Task goal -
In the reply, give back exactly the lines from the one with "The width and" through the last line of the records, without pictures.

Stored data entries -
+--

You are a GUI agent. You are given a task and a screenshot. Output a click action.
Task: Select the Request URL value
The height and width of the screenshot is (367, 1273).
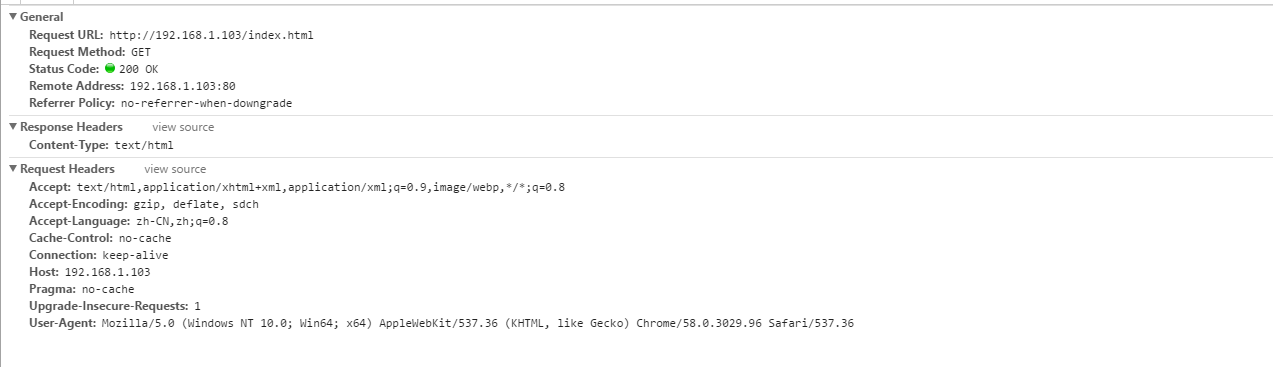(211, 35)
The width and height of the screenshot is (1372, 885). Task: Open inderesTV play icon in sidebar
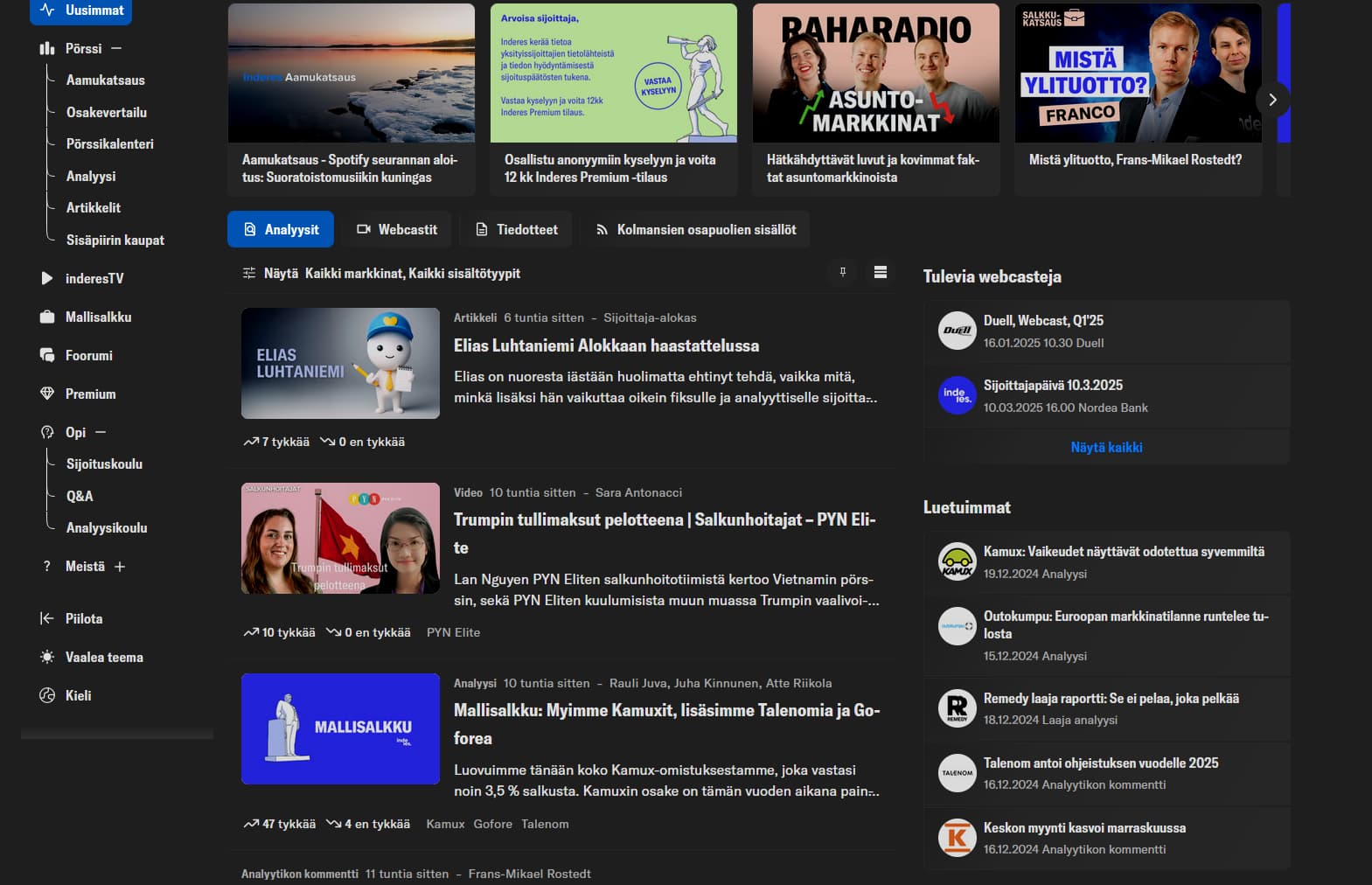click(x=47, y=279)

+--

The answer -
The width and height of the screenshot is (1372, 885). Task: Open inderesTV play icon in sidebar
click(x=47, y=279)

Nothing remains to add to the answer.